Silvia Baron Supervielle : Puis Stendhal arrive à Rome, avec ses paroles magnifiques _ qui forment l’axe même de sa nouvelle. Son amitié pour Sigalon est émouvante. Au sujet de Michel-Ange et de son ami Tommaso, il écrit : « Michel-Ange est attiré par Tommaso aussi parce qu’il voit en lui un digne objet d’amour. » Mais tout est « objet d’amour » dans votre livre… Michel-Ange, dans un poème, écrit « entre le feu et le cœur »…

René de Ceccatty : Stendhal ressemble un peu à Beethoven, qui réclame une certaine maturité chez ses admirateurs pour que son génie soit pleinement apprécié. J’ai voulu, en préparant mon livre, approfondir ma connaissance de cet écrivain, qui n’est pas seulement le sublime auteur de la Chartreuse de Parme, mais une personnalité tourmentée, généreuse, à l’égotisme beaucoup moins nombriliste qu’on pourrait le supposer. L’intelligence avec laquelle il parle de la passion de Michel-Ange pour Tommaso montre la profondeur de sa réflexion sur le sentiment amoureux, mais aussi sur la création. Et c’était pourtant un homme à femmes, dont on aurait pu craindre peu d’empathie à l’égard de l’amour d’un homme pour un homme. Simplement, Stendhal _ de formation (et conformation) voltairienne _ était curieux et dépourvu de tout préjugé. Génie, il n’était pas considéré comme tel de son vivant (sauf par Balzac). On voyait en lui un diplomate aux intérêts intellectuels multiples et aux ambitions littéraires à moitié convaincantes, un observateur cynique des hommes, de la politique, de la société. Son génie a éclaté plus tard, comme du reste il le prévoyait. J’ai osé prêter des propos à Stendhal et faire de lui un personnage de roman _ voilà ! Certes, je me suis appuyé sur son Journal, sur ses fictions, sur ses critiques _ un très riche matériau. Mais j’ai reconstruit sa psychologie dans des situations vraisemblables mais imaginaires. Cette expression « digne objet d’amour » est merveilleuse sous sa plume.
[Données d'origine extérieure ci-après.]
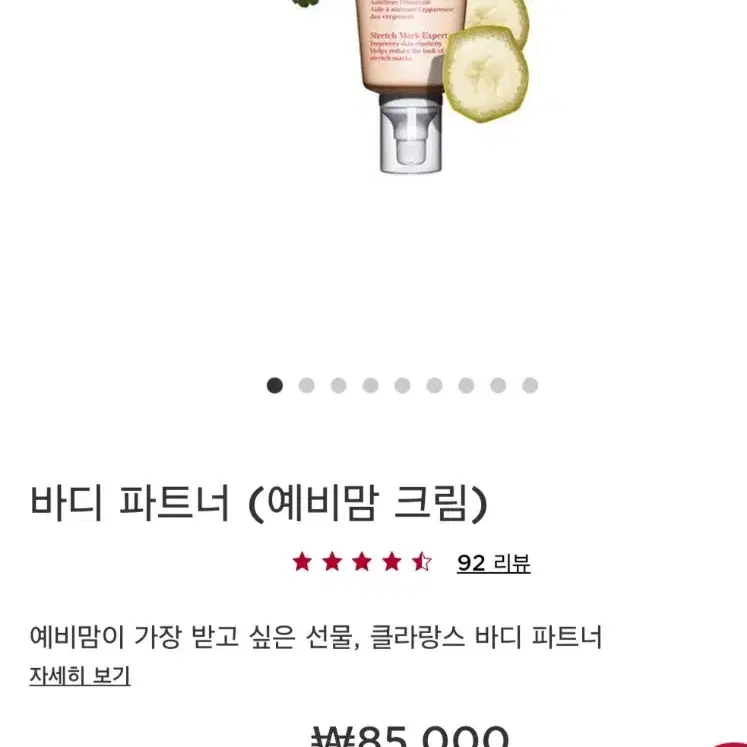Viewport: 747px width, 747px height.
Task: Click the half-filled fifth rating star
Action: (422, 562)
Comme vous le dites, il ne s’agit pas seulement de l’amour pour une personne, mais de l’amour de l’art _ avec ses fonctions de sublimation, probablement…

Silvia Baron Supervielle : L’enfant Cassagne, jeune garçon, qui fait partie du groupe, dont Sigalon a fait le portrait, transmet une grande tendresse avec son silence. À la fin du livre, on ne le retrouve _ presque _ plus…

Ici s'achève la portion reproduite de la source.